– “19.94” a caccia di stelle: alta cucina e grandi vini del Friuli a Padova

– di Antonio Trentin –

Stefano Agostini: la ripartenza della maturità. Alessandro Rotolo: la scommessa della giovinezza. Il tandem che ha da poco avviato il “19.94” nella prima periferia di Padova – in via Sette Martiri 170, zona Brentelle – rovescia certi cliché anagrafici abituali.

Il patròn è il ventitreenne erede delle glorie vinicole delle etichette Volpe Pasini dei Colli Orientali e Schiopetto del Collio Goriziano, laureato in economia: “Ho conosciuto da cliente Agostini, qui a Padova dove ho studiato. Gli ho proposto questa sfida…”. Lo chef ha qualche decennio di esperienza, e di successi, in cucina: dopo gli esordi, ha guidato la “Casa Vecia” di Abano Terme, guadagnandosi una stella Michelin, ed è poi passato al “Godenda” padovano: “Per essere contemporanei oggi bisogna fare un passo indietro” dice la sua filosofia gastronomica. Lui, in realtà, lo fa in avanti con questa operazione “19.94”. Un numero che si legge proprio… col punto, perché riassunto di un paio di cose che riguardano la storia dei due protagonisti: Rotolo è nato l’1.9.1994 e Agostini aveva aperto la “Casa Vecia” in quell’anno.

Ma com’è il menù servito nell’elegante ambiente di Padova? C’è alta cucina applicata a prodotti del territorio, con il doveroso rispetto degli andamenti stagionali, con molta cura degli accostamenti di forme, colori, sapori e profumi. Piatti d’invenzione – ma che non si sentono “lontani”, perché gli ingredienti sono sempre ben identificati – che qualche volta suggeriscono interrogativi tra curiosità e stupore.

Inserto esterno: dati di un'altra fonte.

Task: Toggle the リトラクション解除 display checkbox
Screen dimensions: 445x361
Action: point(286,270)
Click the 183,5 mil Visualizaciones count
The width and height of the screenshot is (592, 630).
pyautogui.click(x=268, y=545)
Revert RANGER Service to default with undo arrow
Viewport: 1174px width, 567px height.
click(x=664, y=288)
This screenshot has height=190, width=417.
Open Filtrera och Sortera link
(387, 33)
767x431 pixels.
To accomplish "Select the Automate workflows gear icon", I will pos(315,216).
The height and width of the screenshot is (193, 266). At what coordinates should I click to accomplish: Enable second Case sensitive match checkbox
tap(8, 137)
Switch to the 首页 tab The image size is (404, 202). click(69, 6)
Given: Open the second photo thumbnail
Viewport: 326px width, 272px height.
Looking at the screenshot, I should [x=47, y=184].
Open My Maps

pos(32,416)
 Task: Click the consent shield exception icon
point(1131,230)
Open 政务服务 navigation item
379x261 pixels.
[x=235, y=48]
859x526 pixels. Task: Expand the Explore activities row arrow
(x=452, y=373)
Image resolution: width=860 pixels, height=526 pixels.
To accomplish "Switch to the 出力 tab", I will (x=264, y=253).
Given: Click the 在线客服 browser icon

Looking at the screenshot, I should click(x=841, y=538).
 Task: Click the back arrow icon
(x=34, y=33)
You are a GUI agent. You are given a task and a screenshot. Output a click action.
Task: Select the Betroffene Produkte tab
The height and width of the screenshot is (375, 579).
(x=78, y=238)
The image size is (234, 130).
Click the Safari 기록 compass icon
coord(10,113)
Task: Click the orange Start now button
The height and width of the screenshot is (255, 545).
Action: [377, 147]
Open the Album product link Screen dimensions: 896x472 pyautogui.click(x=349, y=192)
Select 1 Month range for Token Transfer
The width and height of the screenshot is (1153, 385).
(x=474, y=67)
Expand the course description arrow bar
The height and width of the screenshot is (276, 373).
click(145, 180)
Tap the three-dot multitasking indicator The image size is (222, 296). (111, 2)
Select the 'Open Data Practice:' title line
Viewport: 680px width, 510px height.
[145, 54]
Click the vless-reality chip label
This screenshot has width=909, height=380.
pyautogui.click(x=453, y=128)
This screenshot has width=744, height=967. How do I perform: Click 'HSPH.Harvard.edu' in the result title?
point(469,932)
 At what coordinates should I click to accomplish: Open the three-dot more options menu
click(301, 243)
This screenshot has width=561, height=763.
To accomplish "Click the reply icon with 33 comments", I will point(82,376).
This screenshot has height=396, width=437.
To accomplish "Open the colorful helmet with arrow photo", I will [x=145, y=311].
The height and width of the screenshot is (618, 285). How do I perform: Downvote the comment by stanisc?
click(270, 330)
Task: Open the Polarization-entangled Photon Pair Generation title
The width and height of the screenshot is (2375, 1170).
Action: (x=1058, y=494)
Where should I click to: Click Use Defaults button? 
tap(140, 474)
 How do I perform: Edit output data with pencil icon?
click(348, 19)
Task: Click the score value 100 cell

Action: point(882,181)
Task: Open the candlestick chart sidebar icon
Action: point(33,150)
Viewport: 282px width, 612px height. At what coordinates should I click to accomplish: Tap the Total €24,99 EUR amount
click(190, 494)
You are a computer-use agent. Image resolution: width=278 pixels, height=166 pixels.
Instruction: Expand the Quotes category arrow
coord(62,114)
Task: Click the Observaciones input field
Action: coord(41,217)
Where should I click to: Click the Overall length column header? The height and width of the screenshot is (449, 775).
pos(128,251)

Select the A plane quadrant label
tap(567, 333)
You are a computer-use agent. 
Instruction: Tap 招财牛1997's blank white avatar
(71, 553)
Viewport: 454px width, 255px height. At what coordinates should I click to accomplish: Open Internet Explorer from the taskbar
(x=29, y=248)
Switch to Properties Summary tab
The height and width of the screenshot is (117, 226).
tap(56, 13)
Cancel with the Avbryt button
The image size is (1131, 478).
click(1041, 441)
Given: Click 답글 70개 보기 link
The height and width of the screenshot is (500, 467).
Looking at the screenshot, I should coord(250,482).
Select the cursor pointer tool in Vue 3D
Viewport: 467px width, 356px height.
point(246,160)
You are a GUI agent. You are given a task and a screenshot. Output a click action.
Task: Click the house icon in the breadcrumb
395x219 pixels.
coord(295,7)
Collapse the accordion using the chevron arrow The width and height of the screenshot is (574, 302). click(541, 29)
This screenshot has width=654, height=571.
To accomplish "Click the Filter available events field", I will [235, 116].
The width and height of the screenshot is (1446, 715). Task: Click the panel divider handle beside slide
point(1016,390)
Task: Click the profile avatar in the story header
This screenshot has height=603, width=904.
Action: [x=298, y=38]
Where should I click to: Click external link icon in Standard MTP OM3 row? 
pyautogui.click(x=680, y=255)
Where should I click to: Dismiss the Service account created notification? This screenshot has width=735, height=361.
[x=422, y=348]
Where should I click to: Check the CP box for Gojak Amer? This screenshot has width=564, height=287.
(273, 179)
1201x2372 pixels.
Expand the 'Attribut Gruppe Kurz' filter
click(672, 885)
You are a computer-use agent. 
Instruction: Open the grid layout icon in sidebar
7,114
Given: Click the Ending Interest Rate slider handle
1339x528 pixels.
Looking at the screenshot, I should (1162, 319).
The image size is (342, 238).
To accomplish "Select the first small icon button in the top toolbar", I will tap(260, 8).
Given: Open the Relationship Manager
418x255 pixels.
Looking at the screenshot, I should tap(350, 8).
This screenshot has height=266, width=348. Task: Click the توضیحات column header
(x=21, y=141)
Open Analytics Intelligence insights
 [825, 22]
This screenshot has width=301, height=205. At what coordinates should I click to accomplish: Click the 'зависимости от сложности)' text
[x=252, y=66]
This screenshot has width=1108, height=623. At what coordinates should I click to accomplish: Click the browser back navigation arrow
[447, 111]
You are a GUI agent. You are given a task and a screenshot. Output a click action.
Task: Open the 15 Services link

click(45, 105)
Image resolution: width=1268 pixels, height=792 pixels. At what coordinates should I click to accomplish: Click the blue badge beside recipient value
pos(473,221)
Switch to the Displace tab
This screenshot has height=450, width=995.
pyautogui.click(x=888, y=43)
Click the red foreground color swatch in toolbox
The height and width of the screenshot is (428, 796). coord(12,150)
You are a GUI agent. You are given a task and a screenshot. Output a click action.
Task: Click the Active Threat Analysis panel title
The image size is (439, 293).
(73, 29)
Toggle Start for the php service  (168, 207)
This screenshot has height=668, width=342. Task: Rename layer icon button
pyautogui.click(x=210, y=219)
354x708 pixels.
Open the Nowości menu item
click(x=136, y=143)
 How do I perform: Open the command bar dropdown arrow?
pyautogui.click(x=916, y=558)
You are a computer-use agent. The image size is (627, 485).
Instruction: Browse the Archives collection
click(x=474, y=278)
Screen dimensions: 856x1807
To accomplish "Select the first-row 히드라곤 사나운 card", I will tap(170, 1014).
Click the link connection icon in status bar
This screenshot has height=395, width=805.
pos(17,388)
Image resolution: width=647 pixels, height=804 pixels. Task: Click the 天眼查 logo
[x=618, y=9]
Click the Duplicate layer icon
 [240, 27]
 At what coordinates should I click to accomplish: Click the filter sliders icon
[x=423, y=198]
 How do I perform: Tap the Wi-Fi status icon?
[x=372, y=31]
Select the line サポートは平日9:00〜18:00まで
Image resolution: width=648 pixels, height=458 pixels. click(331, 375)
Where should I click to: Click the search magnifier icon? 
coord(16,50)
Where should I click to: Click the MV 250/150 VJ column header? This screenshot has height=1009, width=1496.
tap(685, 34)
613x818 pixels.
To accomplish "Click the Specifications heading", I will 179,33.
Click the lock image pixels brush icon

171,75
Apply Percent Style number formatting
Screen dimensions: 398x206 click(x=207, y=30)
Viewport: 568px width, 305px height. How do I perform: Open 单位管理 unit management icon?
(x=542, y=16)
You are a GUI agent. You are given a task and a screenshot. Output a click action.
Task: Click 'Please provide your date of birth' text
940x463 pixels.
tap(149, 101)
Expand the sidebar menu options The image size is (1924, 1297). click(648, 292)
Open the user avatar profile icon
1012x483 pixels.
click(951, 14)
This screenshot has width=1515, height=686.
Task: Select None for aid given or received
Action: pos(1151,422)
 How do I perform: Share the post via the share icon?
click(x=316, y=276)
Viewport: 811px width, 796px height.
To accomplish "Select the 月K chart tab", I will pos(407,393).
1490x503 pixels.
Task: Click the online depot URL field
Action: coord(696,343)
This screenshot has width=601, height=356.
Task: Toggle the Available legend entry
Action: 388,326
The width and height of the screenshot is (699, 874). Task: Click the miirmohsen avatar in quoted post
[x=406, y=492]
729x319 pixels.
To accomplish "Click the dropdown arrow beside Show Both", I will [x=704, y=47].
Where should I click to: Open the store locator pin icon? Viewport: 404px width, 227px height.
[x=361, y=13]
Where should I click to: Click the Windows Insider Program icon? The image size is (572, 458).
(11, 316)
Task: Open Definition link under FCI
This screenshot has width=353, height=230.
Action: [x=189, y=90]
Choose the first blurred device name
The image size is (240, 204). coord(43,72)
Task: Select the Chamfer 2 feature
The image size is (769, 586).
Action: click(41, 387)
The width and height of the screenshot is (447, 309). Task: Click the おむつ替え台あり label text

Qualche titolo dalle proposte à la carte (che prevedono anche menù degustazione) firmate da Agostini e portate ai tavoli da Filippo Caporello, direttore di sala, e dal suo pregevole staff: Ostriche Fine de Claires demi-cuites con crema di limone, zenzero, peperone rosso e cerfoglio; Scampi, asparagi crudi e gelato alle olive nere; Crema di rapanelli al rosé Monsupello con filetto di sogliola al burro, pane nero e maggiorana; Cavolo cappuccio, asparagi verdi e crema di patata viola; Agnello dorato, indivia, carote e spugnole;  Rollé di semolino, trippa di vitello, asparagi verdi e salsa d’aglio dolce; Lumache in guazzetto di zucchine, rape rosse e crumble di carote.

Rotolo ha costruito, da parte sua, una carta dei vini sontuosa: quasi 500 bottiglie per l’85% italiane, con presenze slovene, tedesche e neozelandesi, ma soprattutto francesi dalla Champagne (80 etichette) e dalla Borgogna (50 etichette).